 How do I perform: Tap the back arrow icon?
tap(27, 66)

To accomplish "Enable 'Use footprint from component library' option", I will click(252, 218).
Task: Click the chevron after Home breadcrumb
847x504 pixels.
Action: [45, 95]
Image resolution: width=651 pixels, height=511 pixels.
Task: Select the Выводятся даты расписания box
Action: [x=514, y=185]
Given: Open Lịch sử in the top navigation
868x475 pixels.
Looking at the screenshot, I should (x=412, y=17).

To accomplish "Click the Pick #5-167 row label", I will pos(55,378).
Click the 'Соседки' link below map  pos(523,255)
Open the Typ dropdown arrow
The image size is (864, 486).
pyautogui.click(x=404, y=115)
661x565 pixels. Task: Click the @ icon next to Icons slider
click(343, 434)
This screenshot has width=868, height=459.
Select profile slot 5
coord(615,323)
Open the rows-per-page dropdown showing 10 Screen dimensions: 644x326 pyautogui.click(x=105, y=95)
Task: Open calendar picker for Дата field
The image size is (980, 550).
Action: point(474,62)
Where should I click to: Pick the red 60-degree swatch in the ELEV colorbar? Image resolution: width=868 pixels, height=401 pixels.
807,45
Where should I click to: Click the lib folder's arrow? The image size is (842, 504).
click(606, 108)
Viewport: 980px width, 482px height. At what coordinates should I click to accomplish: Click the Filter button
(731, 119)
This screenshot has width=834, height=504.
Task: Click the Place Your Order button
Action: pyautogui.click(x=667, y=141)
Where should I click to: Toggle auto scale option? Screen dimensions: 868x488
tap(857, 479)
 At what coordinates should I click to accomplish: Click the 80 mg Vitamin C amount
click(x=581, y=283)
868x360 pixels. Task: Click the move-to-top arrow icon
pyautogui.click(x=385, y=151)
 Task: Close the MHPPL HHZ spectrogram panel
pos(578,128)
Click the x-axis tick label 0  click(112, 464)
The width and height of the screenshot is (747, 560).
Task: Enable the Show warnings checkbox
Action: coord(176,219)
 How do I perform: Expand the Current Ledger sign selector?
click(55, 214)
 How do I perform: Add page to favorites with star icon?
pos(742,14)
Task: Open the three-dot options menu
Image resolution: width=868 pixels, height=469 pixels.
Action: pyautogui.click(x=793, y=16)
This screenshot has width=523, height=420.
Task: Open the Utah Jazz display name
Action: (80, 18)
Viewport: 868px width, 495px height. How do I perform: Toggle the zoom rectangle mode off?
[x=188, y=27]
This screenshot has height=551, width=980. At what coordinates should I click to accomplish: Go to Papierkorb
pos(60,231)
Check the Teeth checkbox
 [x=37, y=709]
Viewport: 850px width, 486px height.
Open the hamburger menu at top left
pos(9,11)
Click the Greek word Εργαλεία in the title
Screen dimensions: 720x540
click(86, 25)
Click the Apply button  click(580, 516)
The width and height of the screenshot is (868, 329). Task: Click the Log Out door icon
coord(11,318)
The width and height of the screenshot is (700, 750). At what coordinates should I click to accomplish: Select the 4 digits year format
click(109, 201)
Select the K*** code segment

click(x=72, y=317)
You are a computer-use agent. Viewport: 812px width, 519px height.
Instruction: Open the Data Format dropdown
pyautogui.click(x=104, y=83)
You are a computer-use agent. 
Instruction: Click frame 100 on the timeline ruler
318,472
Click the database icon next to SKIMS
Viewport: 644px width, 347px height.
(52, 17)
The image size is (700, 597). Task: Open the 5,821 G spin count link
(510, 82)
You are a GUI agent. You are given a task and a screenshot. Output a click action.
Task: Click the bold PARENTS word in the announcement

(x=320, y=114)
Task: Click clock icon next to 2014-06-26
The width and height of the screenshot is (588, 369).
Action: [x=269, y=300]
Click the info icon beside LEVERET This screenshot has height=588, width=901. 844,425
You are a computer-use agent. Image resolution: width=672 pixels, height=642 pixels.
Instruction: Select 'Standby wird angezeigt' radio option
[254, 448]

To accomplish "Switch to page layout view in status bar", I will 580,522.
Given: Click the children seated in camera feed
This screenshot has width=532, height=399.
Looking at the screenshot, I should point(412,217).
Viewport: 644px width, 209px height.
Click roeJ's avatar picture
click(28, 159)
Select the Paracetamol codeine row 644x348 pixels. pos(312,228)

- - - -

What to do —
Arrange the part of the material that opens with the line containing "I will pos(55,378)." and closes with the line containing "pyautogui.click(x=404, y=115)" as a two-column CSV with the header instruction,response. Give one row for each instruction and its answer, put each value in a single quoted field, and replace line breaks with spaces.

Result of the task —
instruction,response
"To accomplish ""Click the Pick #5-167 row label"",","I will pos(55,378)."
"Click the 'Соседки' link below map","pos(523,255)"
"Open the Typ dropdown arrow The image size is (864, 486).","pyautogui.click(x=404, y=115)"